Fire Pump Design And Installation Considerations

When the water supply is insufficient to maintain the pressure required to keep the water flowing to every sprinkler head in the building, fire pumps are an essential part of the sprinkler system. 

The fire pump intakes are linked to either an on-site tank or reservoir or subterranean public water supply piping to deliver water at a higher pressure to the sprinkler system risers and hose standpipes. Along with considerations of Fire pump design and installation, also consider to buy fireproofing accessories

When the water pressure in the system falls below a predetermined level, fire pumps are turned on. This might occur, for instance, if one or more sprinkler heads are subjected to heat beyond the threshold at which they were intended to function or if additional firefighting connections are opened, which lowers mainline pressure.

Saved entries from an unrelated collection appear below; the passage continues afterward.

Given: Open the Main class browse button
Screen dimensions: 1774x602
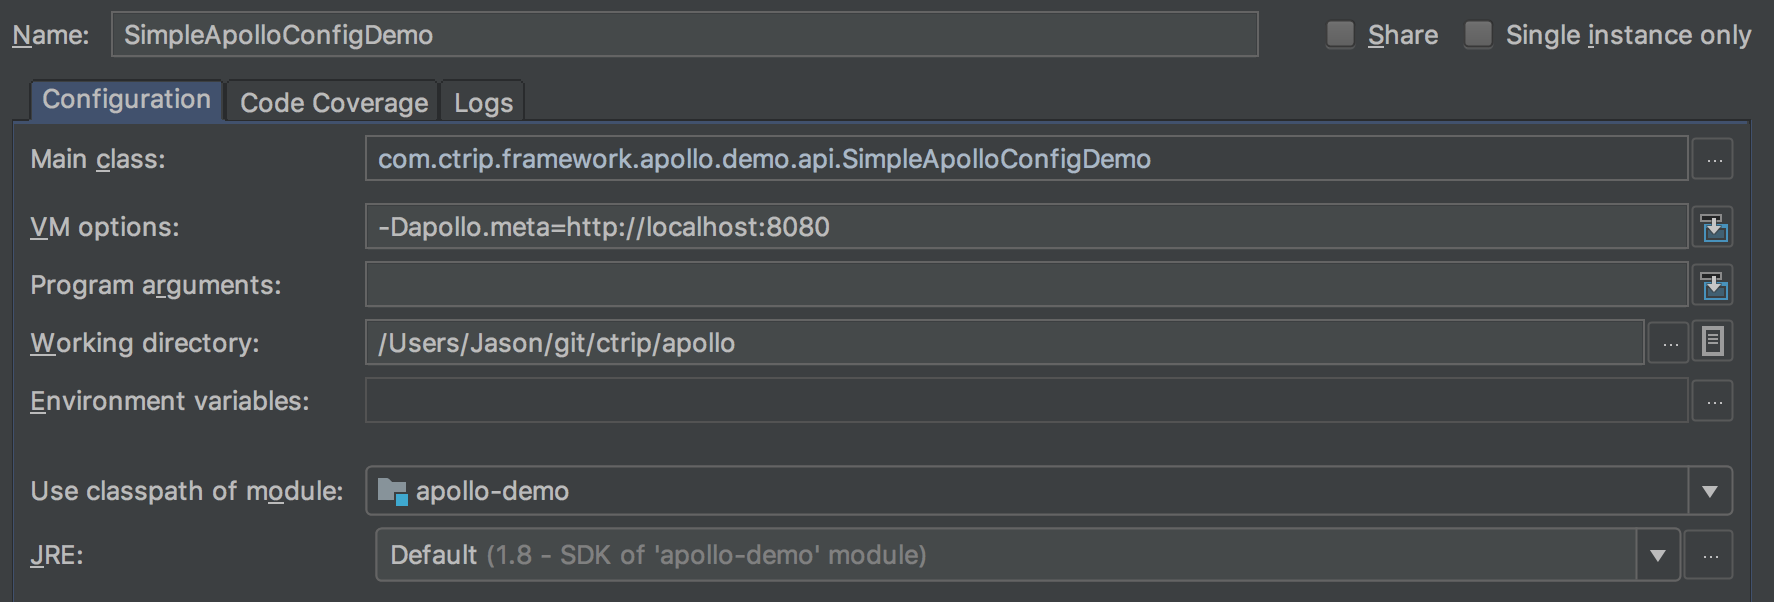Looking at the screenshot, I should 1713,159.
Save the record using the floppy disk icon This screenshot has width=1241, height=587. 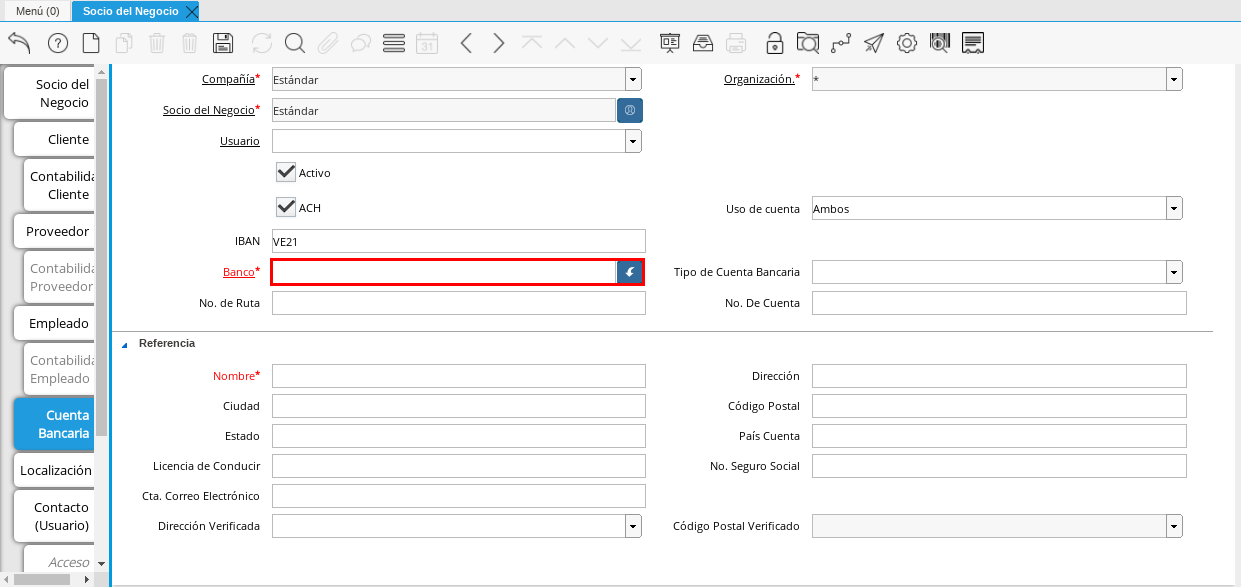click(x=223, y=43)
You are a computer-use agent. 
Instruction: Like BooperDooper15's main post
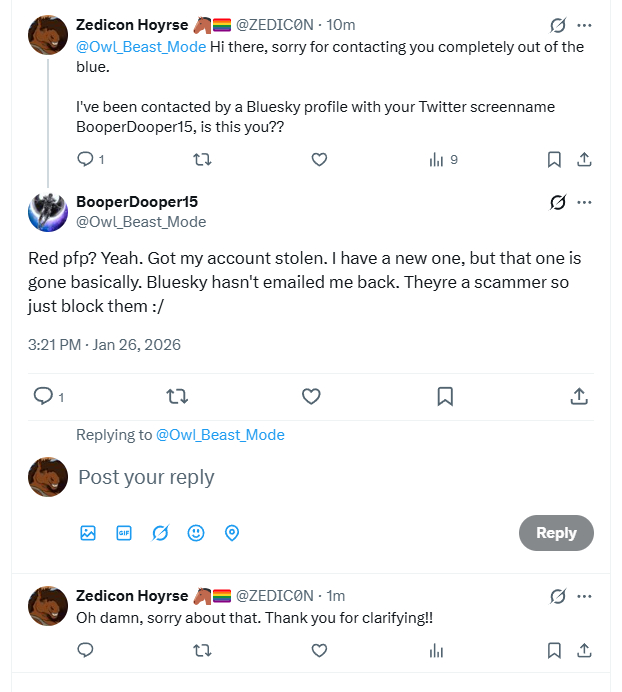[x=311, y=397]
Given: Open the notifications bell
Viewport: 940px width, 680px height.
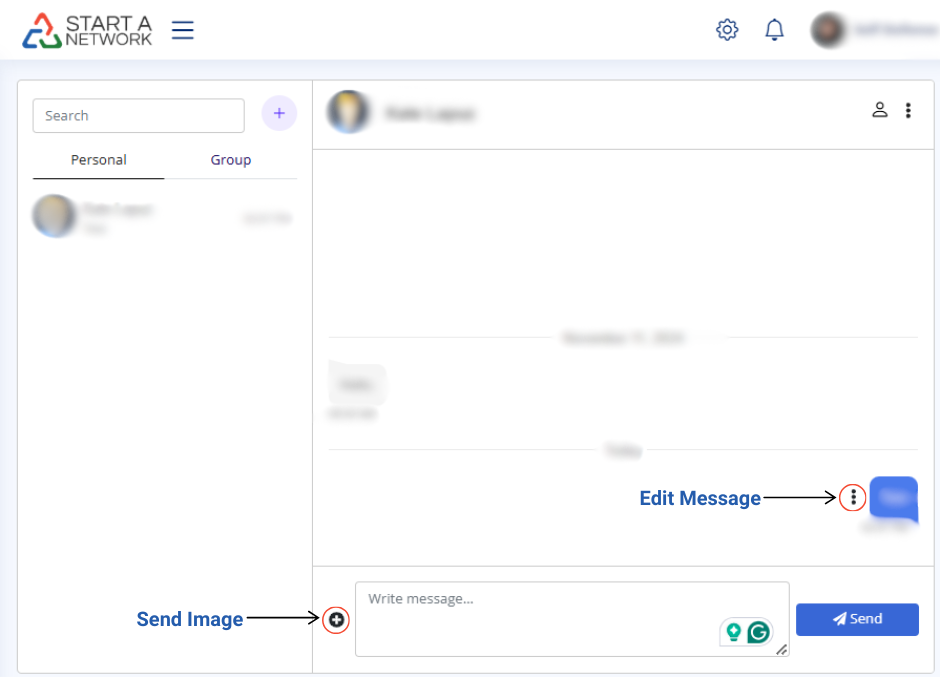Looking at the screenshot, I should tap(774, 30).

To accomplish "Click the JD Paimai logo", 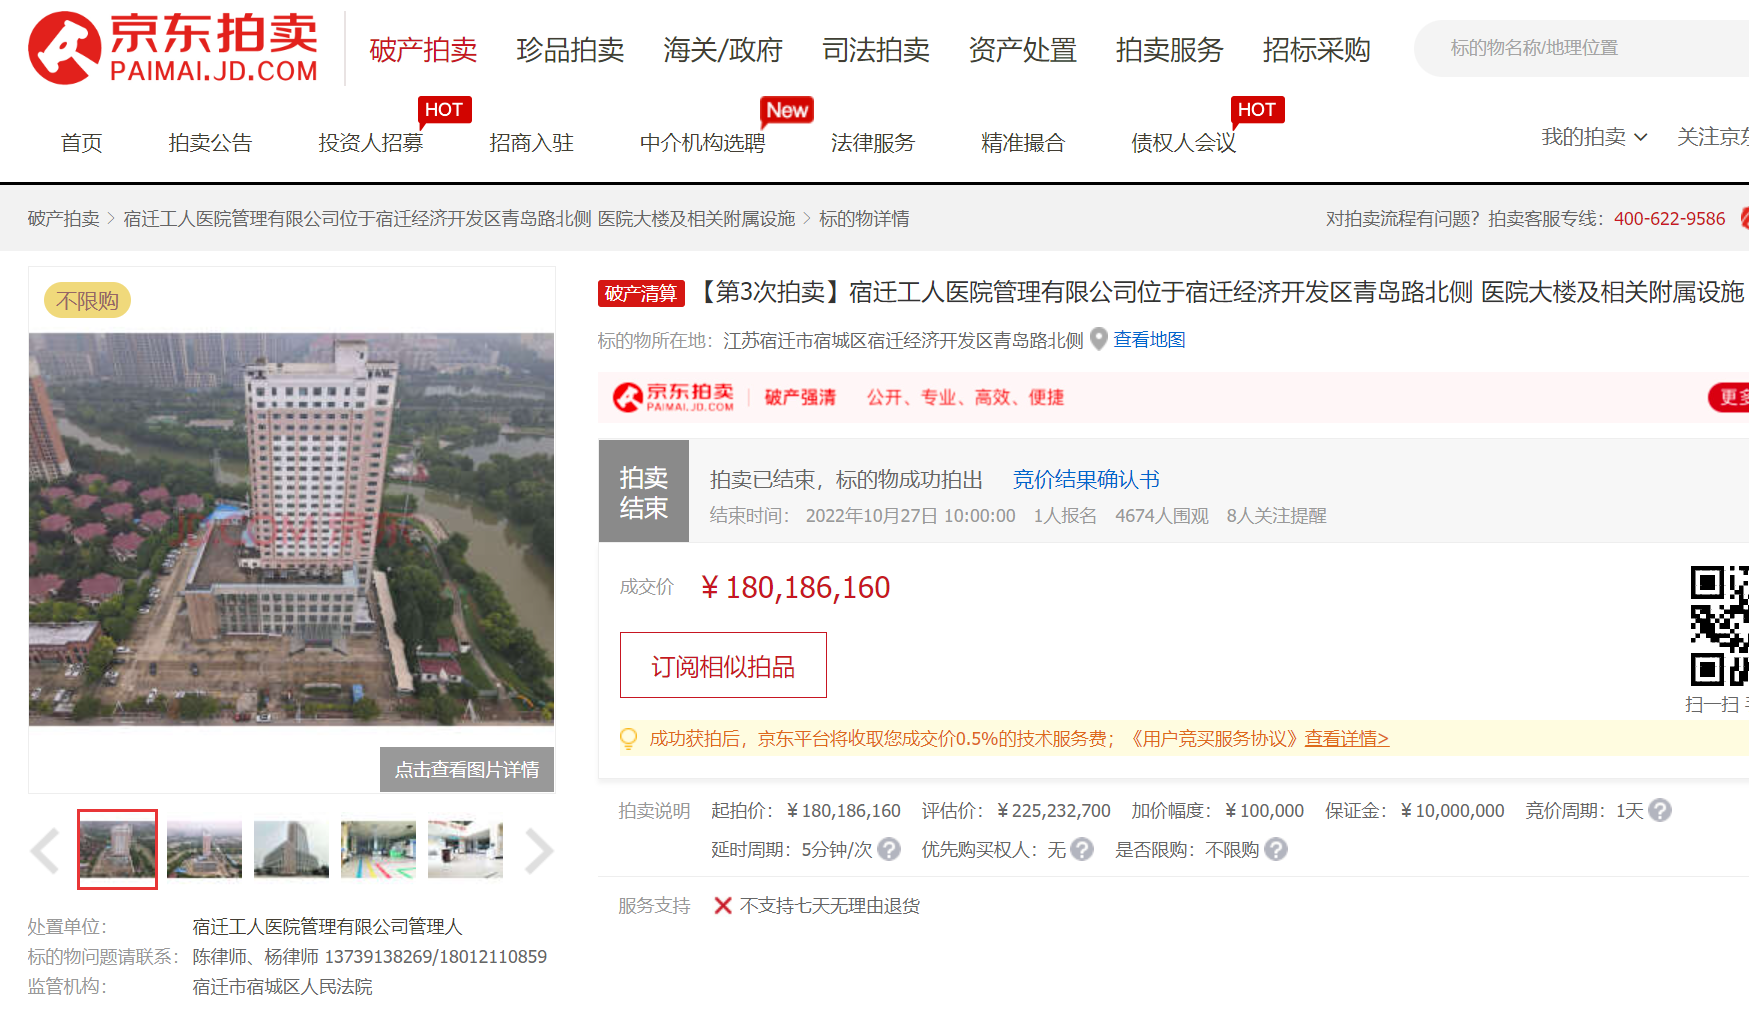I will [x=173, y=48].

This page will give an overview of the many types of fire pumps in use today and explain the elements taken into consideration when choosing a pump, even if the design and installation of fire pumps must be done by qualified fire protection professionals.

Does a Fire Pump Get Needed for Your Sprinkler System?

There are sprinkler systems without need for a fire pump. The majority of commercial buildings, however, have those installed since the pressures required to guarantee sufficient flow to every component of the system typically surpass the capabilities of a typical public water supply. 

A fire pump is always needed when the sprinkler system is connected to a static water source.

The National Fire Protection Association (NFPA) 13 Standard for the Installation of Sprinkler Systems has numerous references to fire pumps because they are an essential component of so many sprinkler systems (e.g., pump room requirements, testing, etc.).

The National Fire Protection Association (NFPA) 20 Standard for the Installation of Stationary Pumps for Fire Protection, on the other hand, contains the specifications that are particularly relevant to the actual design and installation of fire pumps. 

Furthermore, NFPA 22 Standard for Water Tanks for Private Fire Protection has further installation and maintenance guidelines for onsite tanks that may be included with your system.

Many Kinds Of Fire Pumps And Their Uses

Pumps For Positive Displacement

By continuously sucking a defined volume of water into the internal chamber of the pump and compressing it before releasing it via the discharge valve, positive displacement pumps generate flow pressure. 

These pumps are less frequent since they are usually exclusively employed with foam-water or water mist systems, and their flow capacity is more constrained than that of centrifugal pumps.

Centrifugal Pups

The most prevalent kind of pump utilized in commercial buildings nowadays is the centrifugal fire pump. 

With an internal impeller, this kind of pump uses centrifugal force to generate pressure. When the pump is turned on, water flows into the impeller’s core, where it is forced through the valve by forceful rotation of the impeller at a high speed, which creates pressure.

There are various varieties of centrifugal pumps; these are discussed here along with some factors to take into account when choosing a fire pump for your structure.

Selecting the Appropriate Kind of Pump Driver

The two most widely used types of fire pumps nowadays are those powered by diesel engines and electric motors.

When feasible, electric-driven pumps should always be used instead of hydraulic ones because electric motors are more affordable and smaller, requiring less mechanical components. They also have less of an adverse effect on the environment. 

Electric-driven pumps can be powered by a generator, utility connection, or another source that has been authorized by your AHJ.

When the electricity grid is unstable or unable to support the load of an electric-driven pump, diesel-driven pumps are usually utilized. They are also utilized in situations like these, when a generator is not available for emergency electricity.

Diesel-driven pumps are subject to additional rules compared to electric pumps because of the extra processes involved in managing the fuel system, cooling, exhaust, vibration, etc.

How to Size Fire Pumps?

Typically, the sprinkler system design process determines the required fire pump size. The first step in constructing a sprinkler system is to perform a hazard analysis in order to identify the occupancy classifications. 

These are based on the anticipated fire risks in various building sections. The number of sprinkler heads needed is determined by this analysis. 

Additionally, while the quantity of sprinkler heads fed is a crucial consideration for sizing a fire pump, the size needed is determined by the area of the sprinkler system that requires the greatest hydraulic demand, which may or may not be the area with the greatest number of sprinkler heads.  

Finding the system’s most hydraulically demanding area involves a very complicated computation that needs to be carried out by trained fire safety specialists. Among the variables used to calculate it are:

  • Distance: The amount of water that needs to go laterally to reach the farthest sprinklers depends on the footprint of the building.
  • Elevation: The number of floors in the building must be considered by the designer. Higher floors will require greater pressure to deliver water to sprinklers because of gravity.
  • Classification of Occupancy: It’s critical to identify any risks within the building that would need using more water to put out a fire, as well as their location. For this reason, it is necessary to perform the hazard analysis prior to fire pump sizing. 

Because quantities expressed in GPM cannot be easily converted into PSI, correctly designing the fire pump and fireproofing accessories also helps. 

The quantity of water that flows through a sprinkler system is measured in gallons per minute (GPM), but fire pumps are usually rated using pounds per square inch (PSI), which is a pressure range.